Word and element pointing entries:
· · · · ·

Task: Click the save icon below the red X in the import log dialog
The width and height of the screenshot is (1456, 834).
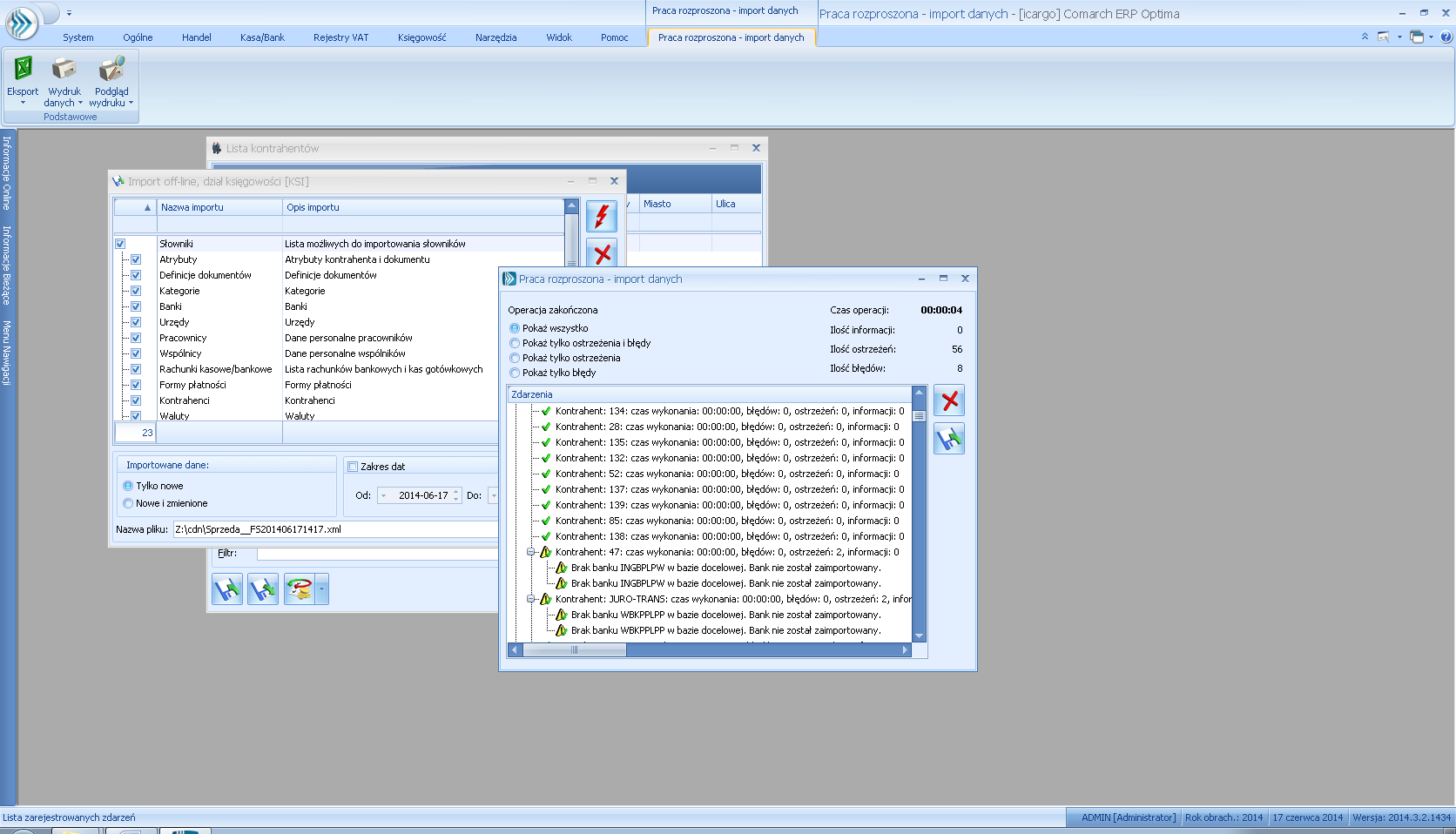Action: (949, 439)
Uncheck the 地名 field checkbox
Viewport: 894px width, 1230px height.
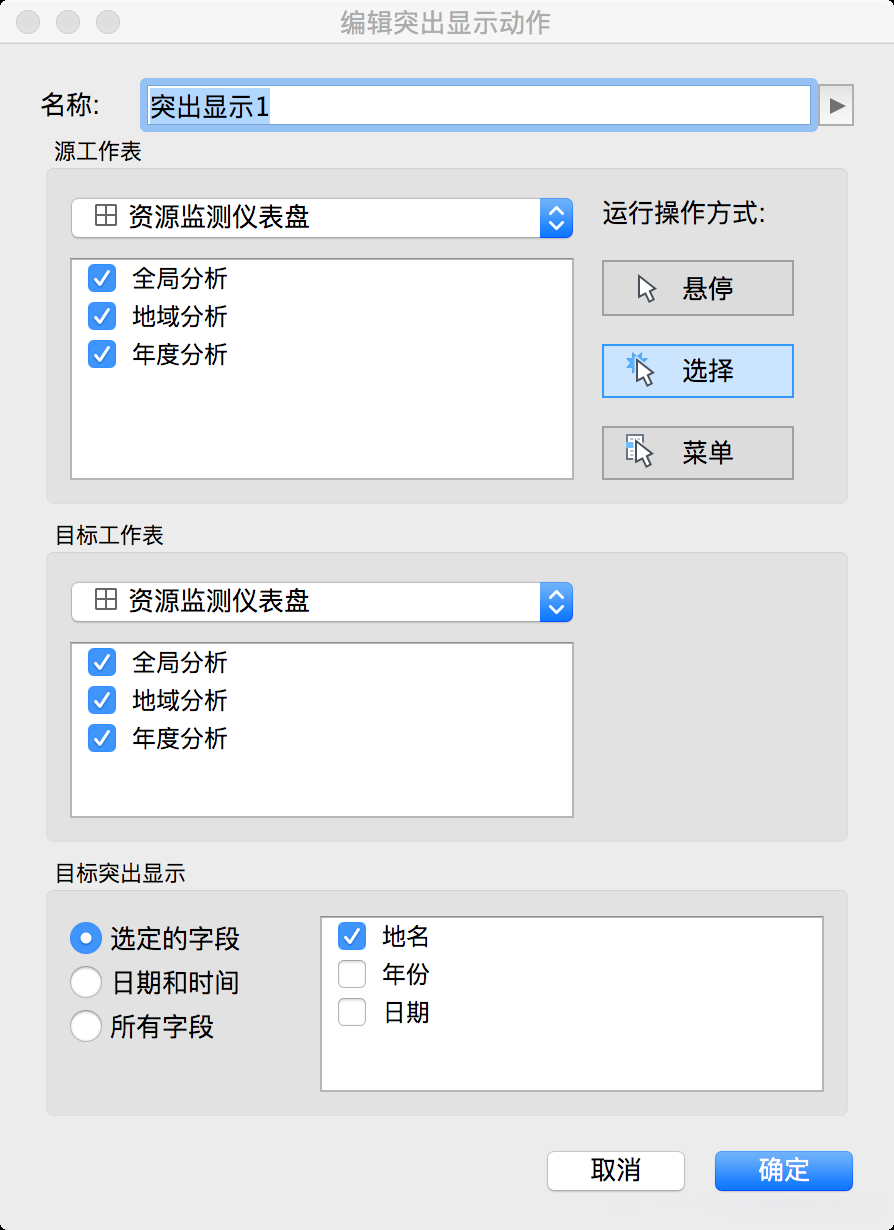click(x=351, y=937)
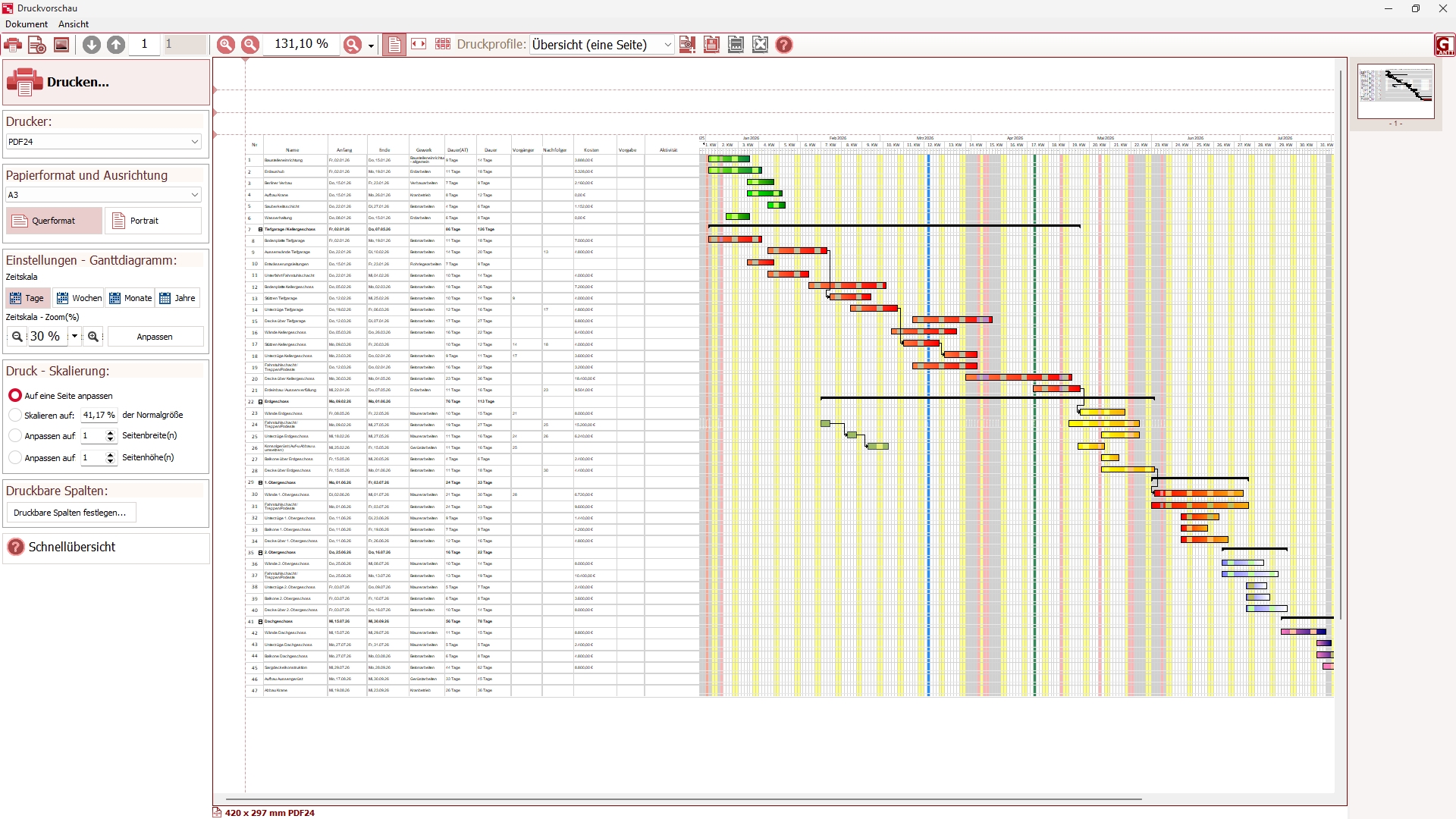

· · · · ·

◆ **Your objective**: Turn the data above into a numbered list, one line per item, without blank lines. Leave the pictures out.

◆ **The output**:
1. Task: Click the save icon below the red X in the import log dialog
2. The width and height of the screenshot is (1456, 834).
3. Action: (949, 439)
4. Uncheck the 地名 field checkbox
5. Viewport: 894px width, 1230px height.
6. click(x=351, y=937)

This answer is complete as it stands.